> Record set
[Start of Attachment]
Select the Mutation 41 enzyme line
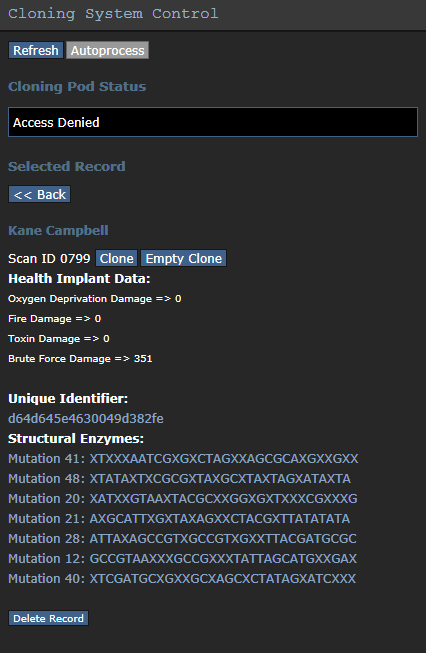183,459
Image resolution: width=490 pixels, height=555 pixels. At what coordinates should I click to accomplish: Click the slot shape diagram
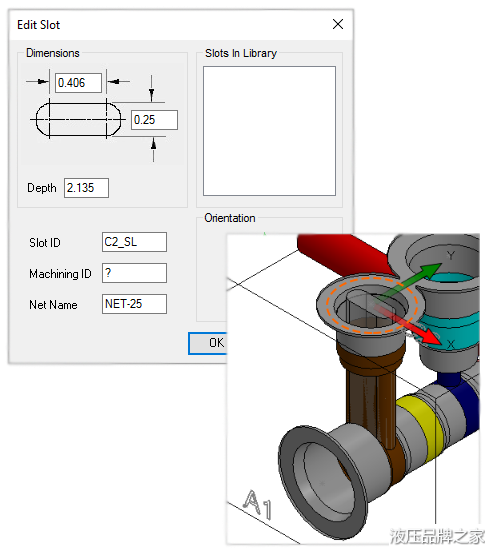click(x=78, y=119)
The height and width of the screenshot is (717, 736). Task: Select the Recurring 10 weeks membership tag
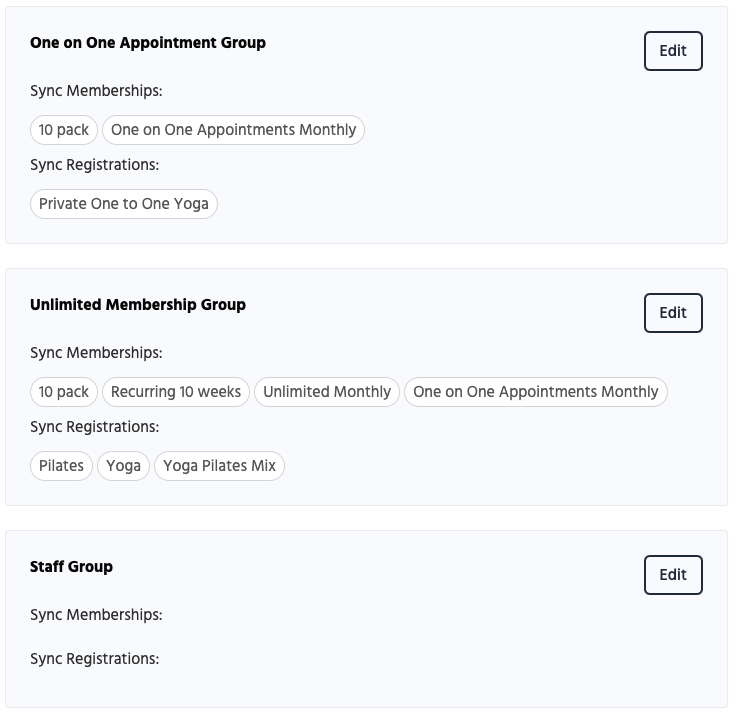click(176, 392)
[End of Attachment]
> What is expected
Copy each line above exactly, with no images.

> Task result
Select the Mutation 41 enzyme line
183,459
Image resolution: width=490 pixels, height=555 pixels. At what coordinates should I click to accomplish: Click the slot shape diagram
click(x=78, y=119)
The height and width of the screenshot is (717, 736). Task: Select the Recurring 10 weeks membership tag
click(176, 392)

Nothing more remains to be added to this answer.